I'm right handed, so I'm no help to you except to pass on what my south-paw husband likes to remind me of often... he says that *I* may right-handed, but *HE* is CORRECT-handed! :lol: Good luck with your shears!


----------



## calidani (Nov 22, 2009)

Spencer said:


> I would say it is only worth the buy if they are TRULY left-handed (where the blades are flipped and not just the hand molds are different.) On a right-handed pair of scissors the blade that goes down when the scissors are opened is on the left, and on a left-handed pair of scissors it's on the right.
> 
> As a lefty, myself, however... I would probably just buy right handed shears. A perk of growing up in a right handed world is learning to work around things that weren't meant for you (binders and notebooks, anyone?! lol) and I tend to switch hands back and forth when I cut. Up to you though


I'm the same way. Lefty living in a righty's world, so I've learned to adjust. I don't think I would buy lefty scissors since I've learned to manage with my right handed ones just fine and I like to switch back and forth with my hands.


----------



## Margotsmom (Jun 6, 2010)

Thanks, I appreciate the input from lefties actually using righties without it being a problem. I am pretty certain the CC shears do have the blades reversed. 

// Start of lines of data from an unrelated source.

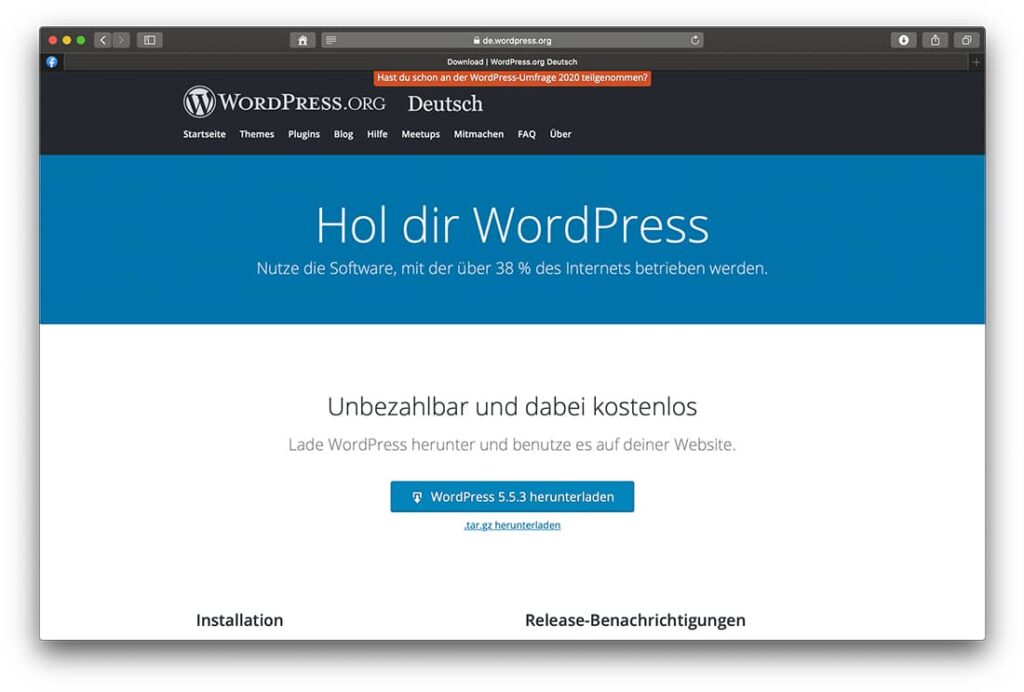Click the home page icon in toolbar
Image resolution: width=1024 pixels, height=692 pixels.
point(302,40)
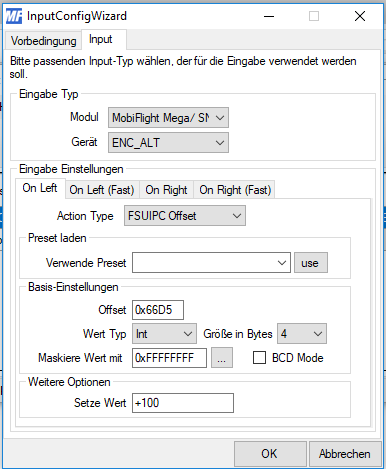Open the Größe in Bytes dropdown
This screenshot has width=386, height=469.
[302, 334]
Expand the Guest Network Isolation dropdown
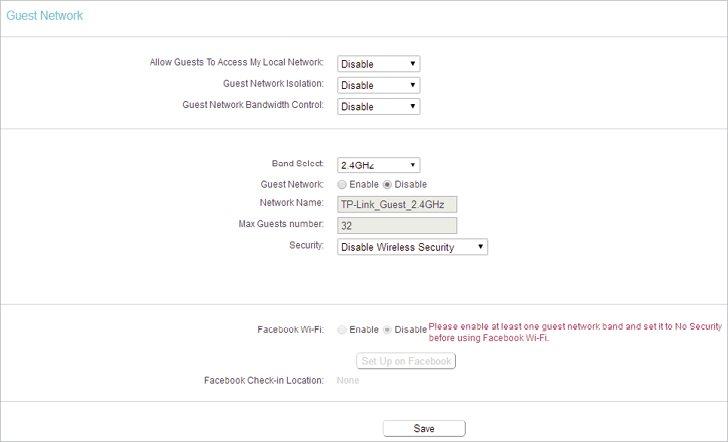Viewport: 728px width, 442px height. click(x=378, y=85)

Lefties are clearly superior humans, (too) smart (for our own good) and creative (in spirit and in practice) to boot!!!!!!!!!!!!!!!!!!!!!!!!!!!!!!!


----------



## oregonshar (Dec 9, 2010)

Hi. I am new here, just read thru this thread. I did spend the big bucks on the leftie curved shears, and I really love them. I usually use 'regular' scissors and garden pruners too, but for something specialized like grooming the pup and sewing I use lefties. Its much easier to see the cut line. And anything that has a safety ( like my Felco pruners) then leftie is a must! 

I like to think of the Lefties club as an exclusive place for all the creative people to be! After years we have adapted and overcome!


----------



## Feathersprings (Jul 15, 2010)

I am also a lefty and have always used right handed scissors for grooming. I bought some good left handed shears and couldn't use them.


----------



## Fluffyspoos (Aug 11, 2009)

My grandma has been doing people hair for 40+ years and she's left handed, she's always used right handed shears. She told me once a sharpener sharpened her right handed shears for a left handed person when he saw her using them left handed, she said they didn't work right after and she was furious lol. So you can get used to them.


----------



## Winnow (Jan 2, 2010)

I am left handed. 
I have both left and right handed shears and I would have to say that I will never buy right handed again.

I bought my left handed from Geib


----------